>> START Supplied material
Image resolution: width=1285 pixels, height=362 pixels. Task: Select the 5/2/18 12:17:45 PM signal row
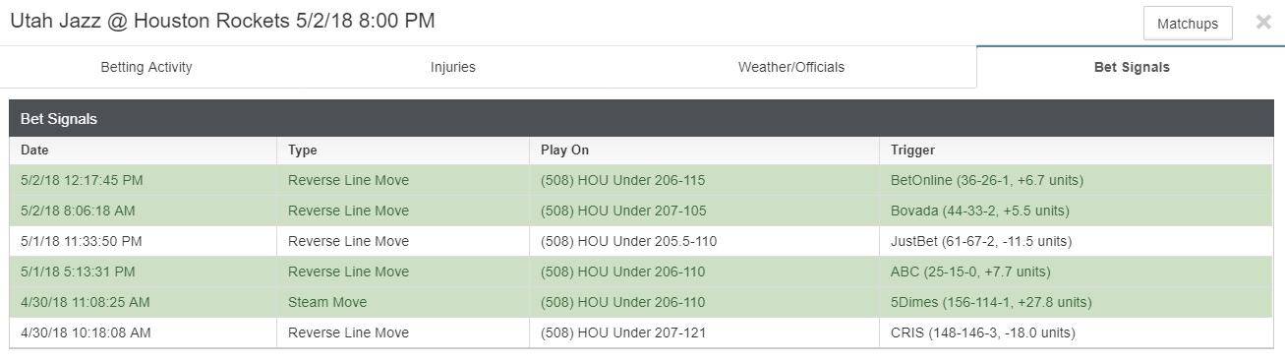(x=642, y=180)
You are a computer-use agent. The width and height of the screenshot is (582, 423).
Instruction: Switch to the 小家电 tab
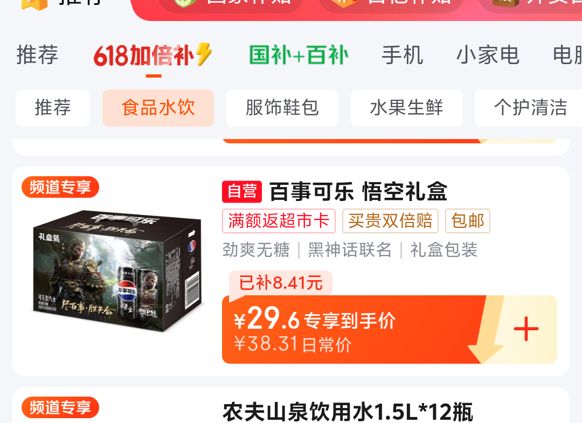[488, 55]
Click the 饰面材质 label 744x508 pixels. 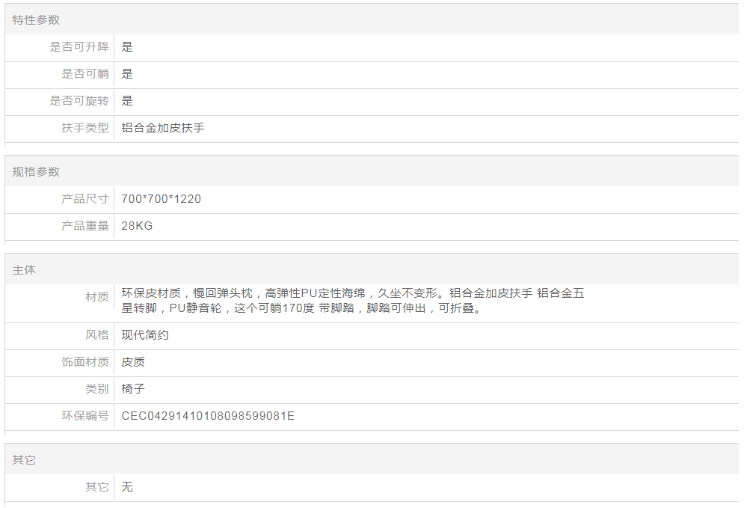coord(85,362)
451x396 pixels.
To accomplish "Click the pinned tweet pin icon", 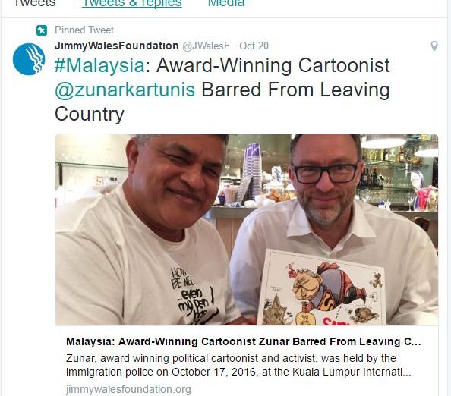I will click(42, 30).
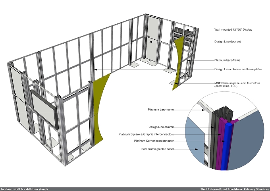270x191 pixels.
Task: Click the purple square interconnector in detail view
Action: click(x=220, y=143)
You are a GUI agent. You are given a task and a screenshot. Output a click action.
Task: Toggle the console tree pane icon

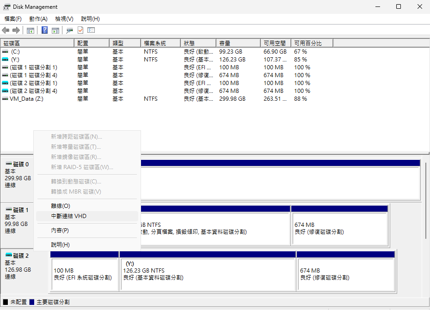31,30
>> END Supplied material
• _Directive_
Copy the lines exactly as they appear, everything from the one containing "You are a GUI" down to the end of the records, leaving the pictures out of your answer.

• _Complete response_
You are a GUI agent. You are given a task and a screenshot. Output a click action.
Task: Toggle the console tree pane icon

31,30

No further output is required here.